Well 108 characters is a little over kill. You have 6 by 6 cell so that's 36 cells total. Each cell has 3 different states yet a char has at min 64 different states (A-Z,a-z,0-9, and a few punctuations to keep it simple) So even with 36 character we have way more than we need.

So lets break it down some more. Computers work in binary. A bit is the smallest bit of information it can use. One bit can be on or off so it has 2 possible states. 2 bits can be off,off or off,on or on,off or on,on so that is 4 different states. If we add another bit we get two more states for every previous state so that is 4*2 = 8 states for 3 bits. Times by 2 again for a 4th bit we get 16 states, again for 32 and again for 64 which just happens to be the number of characters we want to use. So it takes 6 bits to store 64 possible states.

Now lets look at the grid. Each cell has 3 states each.
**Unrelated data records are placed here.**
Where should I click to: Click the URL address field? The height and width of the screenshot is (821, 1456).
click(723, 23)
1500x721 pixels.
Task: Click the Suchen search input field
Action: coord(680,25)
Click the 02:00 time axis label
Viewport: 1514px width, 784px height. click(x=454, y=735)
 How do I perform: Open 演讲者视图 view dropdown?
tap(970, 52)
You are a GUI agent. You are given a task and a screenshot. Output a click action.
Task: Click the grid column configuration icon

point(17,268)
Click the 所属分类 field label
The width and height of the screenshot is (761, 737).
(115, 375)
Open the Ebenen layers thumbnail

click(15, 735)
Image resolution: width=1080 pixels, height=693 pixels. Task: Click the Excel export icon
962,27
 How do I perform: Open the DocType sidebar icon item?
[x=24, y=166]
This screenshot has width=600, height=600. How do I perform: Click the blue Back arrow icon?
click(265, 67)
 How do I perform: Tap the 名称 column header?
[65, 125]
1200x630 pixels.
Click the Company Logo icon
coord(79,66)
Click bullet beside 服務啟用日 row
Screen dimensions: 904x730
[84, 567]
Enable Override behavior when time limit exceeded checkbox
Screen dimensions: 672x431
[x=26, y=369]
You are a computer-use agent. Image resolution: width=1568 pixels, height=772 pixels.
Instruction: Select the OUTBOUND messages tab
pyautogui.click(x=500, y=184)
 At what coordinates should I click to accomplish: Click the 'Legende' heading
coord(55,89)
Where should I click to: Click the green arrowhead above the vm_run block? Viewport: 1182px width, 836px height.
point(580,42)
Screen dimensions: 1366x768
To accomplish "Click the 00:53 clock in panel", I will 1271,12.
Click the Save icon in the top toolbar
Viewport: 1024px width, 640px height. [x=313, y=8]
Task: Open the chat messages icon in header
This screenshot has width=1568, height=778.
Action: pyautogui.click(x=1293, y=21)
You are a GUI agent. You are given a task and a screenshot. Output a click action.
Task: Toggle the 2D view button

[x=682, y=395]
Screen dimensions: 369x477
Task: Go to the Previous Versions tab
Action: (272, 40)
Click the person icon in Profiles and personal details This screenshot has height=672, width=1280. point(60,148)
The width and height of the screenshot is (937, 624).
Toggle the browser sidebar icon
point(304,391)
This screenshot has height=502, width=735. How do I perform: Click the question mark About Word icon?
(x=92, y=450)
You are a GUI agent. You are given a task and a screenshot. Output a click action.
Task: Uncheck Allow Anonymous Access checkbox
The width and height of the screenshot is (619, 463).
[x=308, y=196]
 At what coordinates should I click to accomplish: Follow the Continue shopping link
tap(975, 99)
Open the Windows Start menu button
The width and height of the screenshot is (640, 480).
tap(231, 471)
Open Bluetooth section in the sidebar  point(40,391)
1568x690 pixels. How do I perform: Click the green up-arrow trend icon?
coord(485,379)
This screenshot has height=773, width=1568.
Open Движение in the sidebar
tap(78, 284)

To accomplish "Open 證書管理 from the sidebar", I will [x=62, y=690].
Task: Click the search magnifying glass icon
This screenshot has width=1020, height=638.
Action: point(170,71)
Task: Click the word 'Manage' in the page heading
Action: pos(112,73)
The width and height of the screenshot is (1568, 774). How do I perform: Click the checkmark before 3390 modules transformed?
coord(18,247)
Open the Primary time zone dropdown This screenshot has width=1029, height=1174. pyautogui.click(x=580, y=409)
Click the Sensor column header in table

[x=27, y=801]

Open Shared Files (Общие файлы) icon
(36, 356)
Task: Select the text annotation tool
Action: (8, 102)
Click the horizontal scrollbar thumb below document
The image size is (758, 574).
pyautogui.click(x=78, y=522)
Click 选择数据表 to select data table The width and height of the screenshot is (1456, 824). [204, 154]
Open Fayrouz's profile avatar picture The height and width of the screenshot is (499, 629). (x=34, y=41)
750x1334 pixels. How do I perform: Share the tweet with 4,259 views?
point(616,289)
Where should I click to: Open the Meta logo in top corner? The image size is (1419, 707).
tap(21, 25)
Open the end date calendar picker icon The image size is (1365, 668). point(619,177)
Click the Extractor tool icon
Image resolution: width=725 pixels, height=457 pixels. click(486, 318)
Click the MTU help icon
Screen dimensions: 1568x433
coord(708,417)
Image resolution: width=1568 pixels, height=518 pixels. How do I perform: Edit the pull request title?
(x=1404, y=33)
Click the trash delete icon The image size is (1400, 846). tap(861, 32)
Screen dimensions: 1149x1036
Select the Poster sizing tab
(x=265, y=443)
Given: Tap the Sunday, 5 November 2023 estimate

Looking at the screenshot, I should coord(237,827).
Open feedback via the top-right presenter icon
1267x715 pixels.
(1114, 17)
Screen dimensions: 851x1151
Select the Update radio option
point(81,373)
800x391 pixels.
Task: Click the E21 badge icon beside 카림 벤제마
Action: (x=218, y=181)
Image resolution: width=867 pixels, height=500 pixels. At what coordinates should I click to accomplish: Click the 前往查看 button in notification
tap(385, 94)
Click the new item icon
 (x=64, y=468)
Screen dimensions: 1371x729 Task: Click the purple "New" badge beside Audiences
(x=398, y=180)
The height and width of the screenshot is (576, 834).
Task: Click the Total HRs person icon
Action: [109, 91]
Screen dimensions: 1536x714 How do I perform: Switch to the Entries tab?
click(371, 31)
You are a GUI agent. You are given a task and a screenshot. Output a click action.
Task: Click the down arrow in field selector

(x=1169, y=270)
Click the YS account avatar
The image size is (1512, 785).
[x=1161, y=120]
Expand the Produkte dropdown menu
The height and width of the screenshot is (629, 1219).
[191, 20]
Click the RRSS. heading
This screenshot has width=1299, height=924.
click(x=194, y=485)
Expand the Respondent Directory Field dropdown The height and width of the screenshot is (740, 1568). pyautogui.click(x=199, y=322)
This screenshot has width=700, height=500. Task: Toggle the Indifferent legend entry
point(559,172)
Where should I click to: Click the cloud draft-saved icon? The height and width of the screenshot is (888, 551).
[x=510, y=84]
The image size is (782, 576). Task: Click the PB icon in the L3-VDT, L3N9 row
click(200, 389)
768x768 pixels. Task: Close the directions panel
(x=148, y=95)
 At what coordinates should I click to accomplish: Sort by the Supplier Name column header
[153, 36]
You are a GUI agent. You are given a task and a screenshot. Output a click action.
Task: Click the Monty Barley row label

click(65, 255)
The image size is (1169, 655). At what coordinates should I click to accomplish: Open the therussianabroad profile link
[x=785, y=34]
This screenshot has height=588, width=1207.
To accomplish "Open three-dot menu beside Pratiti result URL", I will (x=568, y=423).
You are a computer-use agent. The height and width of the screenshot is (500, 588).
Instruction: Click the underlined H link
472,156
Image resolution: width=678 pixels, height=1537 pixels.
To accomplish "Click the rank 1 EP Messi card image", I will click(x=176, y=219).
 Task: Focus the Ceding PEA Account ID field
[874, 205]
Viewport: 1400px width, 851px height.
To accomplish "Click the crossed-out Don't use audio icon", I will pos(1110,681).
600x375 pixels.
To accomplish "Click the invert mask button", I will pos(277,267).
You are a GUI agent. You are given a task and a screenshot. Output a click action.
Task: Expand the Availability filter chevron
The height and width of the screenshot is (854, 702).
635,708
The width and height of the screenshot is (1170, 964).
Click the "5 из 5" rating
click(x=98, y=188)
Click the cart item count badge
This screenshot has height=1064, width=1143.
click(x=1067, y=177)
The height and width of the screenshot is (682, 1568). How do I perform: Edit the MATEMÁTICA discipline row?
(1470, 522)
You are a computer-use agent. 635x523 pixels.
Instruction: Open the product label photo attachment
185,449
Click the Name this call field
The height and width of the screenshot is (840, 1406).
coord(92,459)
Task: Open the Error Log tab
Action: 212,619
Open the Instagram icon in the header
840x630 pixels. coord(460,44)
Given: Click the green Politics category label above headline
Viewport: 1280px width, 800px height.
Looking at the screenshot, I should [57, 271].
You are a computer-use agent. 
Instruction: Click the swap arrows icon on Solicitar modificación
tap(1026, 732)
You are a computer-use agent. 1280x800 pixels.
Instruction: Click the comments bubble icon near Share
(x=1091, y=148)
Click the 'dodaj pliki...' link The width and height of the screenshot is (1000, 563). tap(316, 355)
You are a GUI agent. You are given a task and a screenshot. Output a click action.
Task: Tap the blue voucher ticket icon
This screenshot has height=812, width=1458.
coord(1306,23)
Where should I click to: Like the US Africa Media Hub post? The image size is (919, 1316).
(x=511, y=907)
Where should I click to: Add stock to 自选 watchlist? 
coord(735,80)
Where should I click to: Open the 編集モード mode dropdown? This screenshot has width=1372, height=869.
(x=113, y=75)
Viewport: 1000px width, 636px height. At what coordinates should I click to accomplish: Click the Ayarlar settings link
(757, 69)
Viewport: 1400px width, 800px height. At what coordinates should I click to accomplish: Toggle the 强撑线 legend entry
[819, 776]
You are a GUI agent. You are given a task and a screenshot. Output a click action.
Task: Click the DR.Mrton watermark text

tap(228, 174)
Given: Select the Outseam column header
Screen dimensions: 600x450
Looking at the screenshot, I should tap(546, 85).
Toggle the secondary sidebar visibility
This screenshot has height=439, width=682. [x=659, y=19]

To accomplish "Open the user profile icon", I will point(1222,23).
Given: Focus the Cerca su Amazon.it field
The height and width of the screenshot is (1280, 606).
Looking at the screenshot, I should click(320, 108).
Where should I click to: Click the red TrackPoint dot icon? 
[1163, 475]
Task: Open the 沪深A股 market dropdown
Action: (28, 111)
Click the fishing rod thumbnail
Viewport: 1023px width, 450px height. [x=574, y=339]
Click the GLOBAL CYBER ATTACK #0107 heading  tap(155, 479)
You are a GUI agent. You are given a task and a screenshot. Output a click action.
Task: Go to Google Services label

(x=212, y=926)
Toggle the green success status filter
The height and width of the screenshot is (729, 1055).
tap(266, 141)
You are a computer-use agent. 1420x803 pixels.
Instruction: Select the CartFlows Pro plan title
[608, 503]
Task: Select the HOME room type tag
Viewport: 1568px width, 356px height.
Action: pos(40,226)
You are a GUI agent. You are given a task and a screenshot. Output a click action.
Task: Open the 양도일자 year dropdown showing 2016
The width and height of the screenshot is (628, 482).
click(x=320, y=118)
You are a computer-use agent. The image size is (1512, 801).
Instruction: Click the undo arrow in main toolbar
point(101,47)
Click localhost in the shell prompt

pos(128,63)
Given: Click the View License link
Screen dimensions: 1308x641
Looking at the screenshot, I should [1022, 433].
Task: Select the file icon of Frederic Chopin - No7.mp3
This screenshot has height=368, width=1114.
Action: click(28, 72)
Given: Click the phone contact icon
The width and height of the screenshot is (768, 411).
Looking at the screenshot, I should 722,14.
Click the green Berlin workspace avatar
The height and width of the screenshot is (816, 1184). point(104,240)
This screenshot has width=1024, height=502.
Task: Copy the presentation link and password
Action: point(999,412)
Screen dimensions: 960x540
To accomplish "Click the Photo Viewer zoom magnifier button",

So two cells have 9 possible combination 3*3 and for 3 cells its 3*3*3 = 27 next is 3*3*3*3 = 81 or 3 to the power of 4 cells or 3^4 = 81. We can use this trend to work out how many possible combinations there are for all 36 cells. 3 to the power of 36. That is a big number 150,094,635,296,999,121 or One hundred and fifty million billion combinations.

So how many bits do we need to store that number. I could cheat and ask the calculator but that's too easy,

Let's see, 3 cells have 27 combinations and 5 bits have 32. so 3 cells go into 36 cell 12 times and we have 5 bits for every 3 cells so 5*12 is 60bits. That's a nice round number as our chars are 6 bits each we can shove every possible grid combination into 10 char with some to spare. We have 5 spare combinations for every 3 cells so we have 60 combinations spare 12*5. Darn if only we had 4 more combinations that would be 64 which is 2^6 or 6 bits or one char. We can not take away half a character so 10 characters it has to be. BTW 4 combinations is two bits so take that from our 60 char bits and the minimum number of bits to store your grid is 58. 2 to the power of 58 should be just bigger than 3 to the power of 36.

Thus your grid requires 10 chars. Each being any one of ABCDEFGHIJKLMNOPQRSTUVWXYZabcdefghijklmnopqrstuvwxyz0123456789:) perfect (8 bytes 4 spare bits)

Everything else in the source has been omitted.